With glossy mailings and catchy phrases, County Commissioner Ted Schrader and challenger John Nicolette are selling voters alternative realities. The one that voters buy will determine who holds the commission post in District 1, which covers east Pasco. The two Republicans will face off in the Aug. 26 primary, where the race essentially will be decided because the victor faces only a write-in candidate in the general election. Schrader and Nicolette have traded more mailings against each other than the candidates in any other Pasco County race this year. More are in the works with less than a month left.

If you believe Nicolette in his four mailings, Schrader has "failed," proving to be a liberal — a dynamite charge in a Republican primary — who raised taxes and let development roll unchecked, clogging roads with traffic. And by the way, Nicolette is the man of "positive change" who will get a grip on traffic and growth.

But some of Nicolette's charges against Schrader don't hold up. County records and, notably, the actual dates of events show Schrader didn't have a role in forgiving $170,000 in fines to a developer for illegally clearing trees, as Nicolette charged.

In fact, Nicolette's grip on the truth has been so loose that he has corrected some misstatements from one mailing to another, such as charging Schrader with raising gas taxes by $2-million. A second mailing clarified that Schrader only tried to raise the tax by that amount.

The sharpness of Nicolette's attacks has some Republicans grimacing.

"I'd prefer it not be that way," Pasco County GOP Chairman Bill Bunting said of Nicolette's tone.

Said Schrader: "In my opinion, he's obviously skewing or bending the truth."

Schrader, who had sent one mailing by late last week, has defended himself and jabbed at Nicolette without mentioning his name. But some of his assertions are also tenuous, such as his charge that developers fund Nicolette's campaign.

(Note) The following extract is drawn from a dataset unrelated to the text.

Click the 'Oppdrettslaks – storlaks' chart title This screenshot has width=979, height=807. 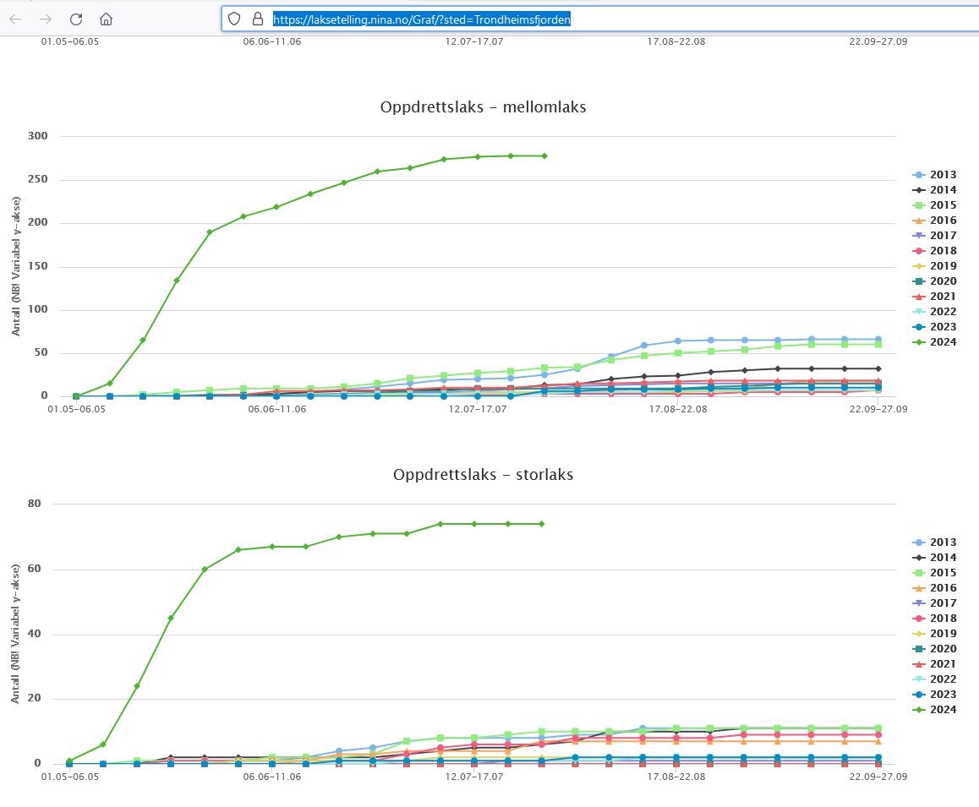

And interestingly, neither one mentions his own ties to development. Nicolette, a Tampa firefighter and ranch owner, has slowly sold off land near his ranch for low-intensity, large lot housing. Schrader, a two-term commissioner and citrus grove owner, and his family sold 1,000 acres for developers to build on in 2004.

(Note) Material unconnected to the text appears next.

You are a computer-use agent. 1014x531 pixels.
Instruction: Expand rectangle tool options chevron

Nicolette did not return phone messages seeking comment for this story. In e-mails and an interview, campaign consultant Anthony Pedicini of Public Concepts in Tampa said the attacks were legitimate based on Schrader's record, though Pedicini acknowledged he made some miscues.

In a letter Thursday to the St. Petersburg Times rejecting an editorial board interview, Nicolette said the newspaper's coverage has been biased against him.

"For too long, our county has suffered under the strain of high taxes, incredible growth and daily gridlock," Nicolette wrote. "My opponent has been in elected office for 14 years and has done little to solve our toughest problems."

That's eight years on the County Commission — and six years on the city commission for San Antonio.

Schrader's mailing — created with his campaign consultant, former lawmaker Jack Latvala — had a different take: "For Ted Schrader, actions speak louder than words!"

But the missives won't stop. Nicolette dropped another attack mailing last week. Schrader shot a TV ad — and prepared a piece responding to Nicolette.

David DeCamp can be reached at ddecamp@sptimes.com or toll-free at 1-800-333-7505, ext. 6232.

The statement

"Schrader forgave $170,000 in fines to developers for illegally clearing land."

John

Nicolette, in a mailing to voters about Ted Schrader

Our ruling

More than 1,100 trees were illegally cut down for the development of Spanish Oaks apartments in Zephyrhills in 2000. By code, Pasco could have fine any violator up to $155 per tree cut down, totaling more than $170,000.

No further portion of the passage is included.